Include specific diagnostic commands in each step so engineers can copy and run them directly during incidents. Add expected output descriptions so responders can verify each step succeeded. Link related runbooks to create a network of procedures that cover complex multi-service incidents.

When to Use It?

Use Cases

Create an incident response runbook for database connection failures with diagnostic commands. Build a decision tree for diagnosing high latency issues across application tiers. Generate escalation procedures with clear criteria and contact paths.

Related Topics

Runbooks, incident response, SRE, operations, troubleshooting, on-call procedures, and documentation.

Important Notes

Requirements

Knowledge of system architecture and common failure modes for accurate runbook content. Access to diagnostic commands and monitoring tools referenced in runbook steps. Review process to validate runbook accuracy with subject matter experts.

Usage Recommendations

Do: test runbook steps in a non-production environment to verify commands work as documented. Update runbooks after each incident to incorporate lessons learned. Include rollback steps for any remediation action that modifies system state.

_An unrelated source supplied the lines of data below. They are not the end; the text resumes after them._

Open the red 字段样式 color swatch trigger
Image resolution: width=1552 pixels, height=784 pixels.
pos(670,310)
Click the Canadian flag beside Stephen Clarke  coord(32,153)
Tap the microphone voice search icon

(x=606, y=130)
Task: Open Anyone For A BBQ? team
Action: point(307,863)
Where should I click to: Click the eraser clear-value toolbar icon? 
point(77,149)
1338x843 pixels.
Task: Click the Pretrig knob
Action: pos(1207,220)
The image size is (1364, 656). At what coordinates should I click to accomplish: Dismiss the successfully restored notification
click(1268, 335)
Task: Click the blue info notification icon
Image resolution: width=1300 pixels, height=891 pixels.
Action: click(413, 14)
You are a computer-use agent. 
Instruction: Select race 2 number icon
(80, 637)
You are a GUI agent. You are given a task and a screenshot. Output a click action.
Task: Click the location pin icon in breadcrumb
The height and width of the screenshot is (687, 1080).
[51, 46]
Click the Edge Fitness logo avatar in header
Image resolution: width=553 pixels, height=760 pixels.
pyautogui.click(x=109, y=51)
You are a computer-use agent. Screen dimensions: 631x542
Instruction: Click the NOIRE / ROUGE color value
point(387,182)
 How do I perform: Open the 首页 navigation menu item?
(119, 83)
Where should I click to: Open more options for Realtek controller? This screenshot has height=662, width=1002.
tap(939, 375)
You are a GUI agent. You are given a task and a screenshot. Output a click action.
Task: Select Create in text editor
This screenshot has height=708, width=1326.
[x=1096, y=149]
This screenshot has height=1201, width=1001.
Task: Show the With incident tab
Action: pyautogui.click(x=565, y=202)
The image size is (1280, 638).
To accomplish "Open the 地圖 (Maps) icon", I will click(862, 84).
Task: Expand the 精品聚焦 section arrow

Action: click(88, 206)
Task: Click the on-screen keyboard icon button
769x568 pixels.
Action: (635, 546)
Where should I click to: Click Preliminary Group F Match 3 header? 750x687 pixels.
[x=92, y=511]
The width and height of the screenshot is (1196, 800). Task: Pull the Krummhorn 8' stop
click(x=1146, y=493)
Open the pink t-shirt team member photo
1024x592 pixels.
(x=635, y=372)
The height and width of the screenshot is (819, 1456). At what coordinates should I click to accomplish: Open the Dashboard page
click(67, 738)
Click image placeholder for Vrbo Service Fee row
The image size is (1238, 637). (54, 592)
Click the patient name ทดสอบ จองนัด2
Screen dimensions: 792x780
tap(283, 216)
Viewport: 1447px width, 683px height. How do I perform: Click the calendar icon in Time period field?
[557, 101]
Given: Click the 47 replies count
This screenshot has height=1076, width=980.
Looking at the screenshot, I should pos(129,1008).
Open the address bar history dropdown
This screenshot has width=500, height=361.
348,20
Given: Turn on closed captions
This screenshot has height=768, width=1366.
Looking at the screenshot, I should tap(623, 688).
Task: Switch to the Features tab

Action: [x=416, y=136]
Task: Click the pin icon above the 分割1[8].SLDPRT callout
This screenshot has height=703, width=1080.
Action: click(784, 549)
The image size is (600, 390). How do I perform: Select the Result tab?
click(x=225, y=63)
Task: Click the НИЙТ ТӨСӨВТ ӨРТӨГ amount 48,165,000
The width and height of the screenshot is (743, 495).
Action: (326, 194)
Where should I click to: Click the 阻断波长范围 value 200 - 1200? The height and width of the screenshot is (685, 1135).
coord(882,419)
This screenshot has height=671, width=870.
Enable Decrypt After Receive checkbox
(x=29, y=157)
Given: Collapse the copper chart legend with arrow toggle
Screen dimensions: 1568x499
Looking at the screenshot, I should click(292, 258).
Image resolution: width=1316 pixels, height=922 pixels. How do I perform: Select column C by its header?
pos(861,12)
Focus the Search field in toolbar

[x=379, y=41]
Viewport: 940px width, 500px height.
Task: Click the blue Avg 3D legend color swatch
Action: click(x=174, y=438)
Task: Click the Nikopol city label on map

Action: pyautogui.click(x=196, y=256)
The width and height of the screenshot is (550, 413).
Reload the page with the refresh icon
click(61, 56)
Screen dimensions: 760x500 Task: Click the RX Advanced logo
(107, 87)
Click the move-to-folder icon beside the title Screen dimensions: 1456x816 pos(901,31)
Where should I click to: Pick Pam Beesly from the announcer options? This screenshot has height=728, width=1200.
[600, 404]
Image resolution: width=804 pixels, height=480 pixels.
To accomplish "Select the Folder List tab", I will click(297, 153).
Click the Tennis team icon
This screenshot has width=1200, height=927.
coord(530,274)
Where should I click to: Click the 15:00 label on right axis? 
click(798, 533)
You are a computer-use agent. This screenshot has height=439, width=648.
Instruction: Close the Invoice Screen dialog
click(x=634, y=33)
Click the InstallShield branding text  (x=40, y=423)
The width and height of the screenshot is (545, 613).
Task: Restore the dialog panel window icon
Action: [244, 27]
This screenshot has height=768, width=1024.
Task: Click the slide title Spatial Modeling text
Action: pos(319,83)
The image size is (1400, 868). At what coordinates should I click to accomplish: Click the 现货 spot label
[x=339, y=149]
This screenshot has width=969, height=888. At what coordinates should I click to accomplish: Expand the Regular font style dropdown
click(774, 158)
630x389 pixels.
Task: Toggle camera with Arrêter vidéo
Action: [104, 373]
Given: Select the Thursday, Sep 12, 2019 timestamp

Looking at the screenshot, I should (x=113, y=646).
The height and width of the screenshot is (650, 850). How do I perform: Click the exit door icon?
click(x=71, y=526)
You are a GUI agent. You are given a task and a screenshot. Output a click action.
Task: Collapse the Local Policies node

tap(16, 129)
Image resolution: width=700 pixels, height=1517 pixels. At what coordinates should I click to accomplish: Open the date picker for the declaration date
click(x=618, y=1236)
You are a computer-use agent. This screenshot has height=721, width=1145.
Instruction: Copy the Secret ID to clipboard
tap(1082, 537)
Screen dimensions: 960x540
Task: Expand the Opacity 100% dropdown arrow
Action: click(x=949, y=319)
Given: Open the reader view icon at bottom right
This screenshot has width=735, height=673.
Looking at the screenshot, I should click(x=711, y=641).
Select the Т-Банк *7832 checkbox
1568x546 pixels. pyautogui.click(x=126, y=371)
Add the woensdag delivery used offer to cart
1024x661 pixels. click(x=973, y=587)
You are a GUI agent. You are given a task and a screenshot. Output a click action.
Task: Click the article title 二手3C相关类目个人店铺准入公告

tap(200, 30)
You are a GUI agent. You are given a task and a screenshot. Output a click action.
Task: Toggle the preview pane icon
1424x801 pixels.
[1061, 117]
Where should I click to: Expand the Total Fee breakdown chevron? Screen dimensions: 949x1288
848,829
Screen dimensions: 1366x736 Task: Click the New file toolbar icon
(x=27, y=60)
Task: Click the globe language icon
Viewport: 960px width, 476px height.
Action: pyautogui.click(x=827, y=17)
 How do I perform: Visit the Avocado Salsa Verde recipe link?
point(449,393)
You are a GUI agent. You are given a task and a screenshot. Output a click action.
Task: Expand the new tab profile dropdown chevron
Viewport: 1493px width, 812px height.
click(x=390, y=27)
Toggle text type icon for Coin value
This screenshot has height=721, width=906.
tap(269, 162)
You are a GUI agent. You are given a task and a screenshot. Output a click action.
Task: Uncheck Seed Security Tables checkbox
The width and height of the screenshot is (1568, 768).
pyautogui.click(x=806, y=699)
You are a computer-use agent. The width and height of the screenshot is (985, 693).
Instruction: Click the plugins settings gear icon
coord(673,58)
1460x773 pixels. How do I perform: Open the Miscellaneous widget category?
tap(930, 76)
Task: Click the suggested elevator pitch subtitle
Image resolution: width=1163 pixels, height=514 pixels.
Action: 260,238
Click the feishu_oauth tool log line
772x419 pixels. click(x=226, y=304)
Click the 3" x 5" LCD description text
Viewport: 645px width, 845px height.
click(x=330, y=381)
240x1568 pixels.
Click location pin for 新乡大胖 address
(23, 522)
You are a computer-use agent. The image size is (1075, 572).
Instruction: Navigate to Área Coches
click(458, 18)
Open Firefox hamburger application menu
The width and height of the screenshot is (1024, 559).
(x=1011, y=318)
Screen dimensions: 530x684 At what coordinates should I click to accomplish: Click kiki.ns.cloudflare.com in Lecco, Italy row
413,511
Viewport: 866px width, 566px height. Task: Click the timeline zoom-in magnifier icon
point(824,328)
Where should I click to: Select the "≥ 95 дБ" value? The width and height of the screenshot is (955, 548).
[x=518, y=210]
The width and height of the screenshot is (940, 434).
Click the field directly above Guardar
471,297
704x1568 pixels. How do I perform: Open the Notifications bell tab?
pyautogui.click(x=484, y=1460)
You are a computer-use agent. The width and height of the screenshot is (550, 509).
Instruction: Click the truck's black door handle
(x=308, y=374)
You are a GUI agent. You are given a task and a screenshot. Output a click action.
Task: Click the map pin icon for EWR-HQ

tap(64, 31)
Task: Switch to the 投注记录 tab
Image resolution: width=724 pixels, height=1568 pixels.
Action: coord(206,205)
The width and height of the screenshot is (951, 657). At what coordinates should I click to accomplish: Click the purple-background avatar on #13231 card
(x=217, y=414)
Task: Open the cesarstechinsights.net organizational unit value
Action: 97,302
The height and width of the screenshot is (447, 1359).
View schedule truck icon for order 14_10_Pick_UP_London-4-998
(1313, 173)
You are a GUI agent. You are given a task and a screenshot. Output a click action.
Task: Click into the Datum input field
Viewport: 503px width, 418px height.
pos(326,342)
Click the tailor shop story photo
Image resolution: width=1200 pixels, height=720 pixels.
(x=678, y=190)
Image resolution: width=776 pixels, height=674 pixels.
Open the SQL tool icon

Don't: write runbooks that assume specific expertise since on-call engineers may be unfamiliar with the service. Include credentials or secrets directly in runbook text. Let runbooks become stale by skipping reviews after infrastructure changes.

Limitations

Runbooks cover known failure scenarios and cannot anticipate every possible incident. Complex incidents may require deviation from documented steps based on specific circumstances. Command outputs may differ across environments requiring engineers to adapt documented steps accordingly.